Records from a collection:
*** Block opens ***
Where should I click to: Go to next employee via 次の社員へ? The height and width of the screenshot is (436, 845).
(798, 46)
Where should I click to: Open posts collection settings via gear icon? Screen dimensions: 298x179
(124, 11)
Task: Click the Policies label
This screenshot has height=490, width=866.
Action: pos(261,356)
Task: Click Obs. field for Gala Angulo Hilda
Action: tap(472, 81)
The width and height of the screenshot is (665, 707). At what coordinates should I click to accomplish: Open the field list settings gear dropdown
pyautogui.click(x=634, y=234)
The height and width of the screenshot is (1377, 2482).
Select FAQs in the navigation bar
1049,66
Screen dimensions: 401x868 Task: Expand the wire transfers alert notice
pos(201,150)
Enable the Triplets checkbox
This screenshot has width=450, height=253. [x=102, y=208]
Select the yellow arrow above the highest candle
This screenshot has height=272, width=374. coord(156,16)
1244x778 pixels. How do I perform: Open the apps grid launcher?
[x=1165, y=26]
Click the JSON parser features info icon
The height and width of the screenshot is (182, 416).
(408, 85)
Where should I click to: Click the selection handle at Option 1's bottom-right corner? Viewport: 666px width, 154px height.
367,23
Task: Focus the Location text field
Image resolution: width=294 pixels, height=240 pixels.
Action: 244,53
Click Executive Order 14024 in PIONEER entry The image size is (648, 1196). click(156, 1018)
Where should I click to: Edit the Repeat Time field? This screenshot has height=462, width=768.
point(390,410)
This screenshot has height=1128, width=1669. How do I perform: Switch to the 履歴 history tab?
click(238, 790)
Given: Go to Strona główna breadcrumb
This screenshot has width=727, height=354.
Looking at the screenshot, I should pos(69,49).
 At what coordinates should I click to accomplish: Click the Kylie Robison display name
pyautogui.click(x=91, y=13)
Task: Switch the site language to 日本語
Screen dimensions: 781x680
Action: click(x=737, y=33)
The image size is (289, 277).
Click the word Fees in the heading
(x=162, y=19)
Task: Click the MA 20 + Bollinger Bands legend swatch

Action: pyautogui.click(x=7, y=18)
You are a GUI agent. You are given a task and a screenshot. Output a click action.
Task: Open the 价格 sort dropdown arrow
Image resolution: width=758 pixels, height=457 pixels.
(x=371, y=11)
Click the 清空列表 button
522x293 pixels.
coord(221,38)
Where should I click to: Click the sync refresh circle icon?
*** Block closes ***
EXERCISE> Copy out the data exactly, keeping each line whole.

ANSWER TO THIS EXERCISE>
Where should I click to: Go to next employee via 次の社員へ? The height and width of the screenshot is (436, 845).
(798, 46)
Where should I click to: Open posts collection settings via gear icon? Screen dimensions: 298x179
(124, 11)
Task: Click the Policies label
This screenshot has height=490, width=866.
Action: pos(261,356)
Task: Click Obs. field for Gala Angulo Hilda
Action: tap(472, 81)
The width and height of the screenshot is (665, 707). At what coordinates should I click to accomplish: Open the field list settings gear dropdown
pyautogui.click(x=634, y=234)
The height and width of the screenshot is (1377, 2482).
Select FAQs in the navigation bar
1049,66
Screen dimensions: 401x868 Task: Expand the wire transfers alert notice
pos(201,150)
Enable the Triplets checkbox
This screenshot has width=450, height=253. [x=102, y=208]
Select the yellow arrow above the highest candle
This screenshot has height=272, width=374. coord(156,16)
1244x778 pixels. How do I perform: Open the apps grid launcher?
[x=1165, y=26]
Click the JSON parser features info icon
The height and width of the screenshot is (182, 416).
(408, 85)
Where should I click to: Click the selection handle at Option 1's bottom-right corner? Viewport: 666px width, 154px height.
367,23
Task: Focus the Location text field
Image resolution: width=294 pixels, height=240 pixels.
Action: 244,53
Click Executive Order 14024 in PIONEER entry The image size is (648, 1196). click(156, 1018)
Where should I click to: Edit the Repeat Time field? This screenshot has height=462, width=768.
point(390,410)
This screenshot has height=1128, width=1669. How do I perform: Switch to the 履歴 history tab?
click(238, 790)
Given: Go to Strona główna breadcrumb
This screenshot has width=727, height=354.
Looking at the screenshot, I should pos(69,49).
 At what coordinates should I click to accomplish: Click the Kylie Robison display name
pyautogui.click(x=91, y=13)
Task: Switch the site language to 日本語
Screen dimensions: 781x680
Action: click(x=737, y=33)
The image size is (289, 277).
Click the word Fees in the heading
(x=162, y=19)
Task: Click the MA 20 + Bollinger Bands legend swatch

Action: pyautogui.click(x=7, y=18)
You are a GUI agent. You are given a task and a screenshot. Output a click action.
Task: Open the 价格 sort dropdown arrow
Image resolution: width=758 pixels, height=457 pixels.
(x=371, y=11)
Click the 清空列表 button
522x293 pixels.
coord(221,38)
Where should I click to: Click the sync refresh circle icon?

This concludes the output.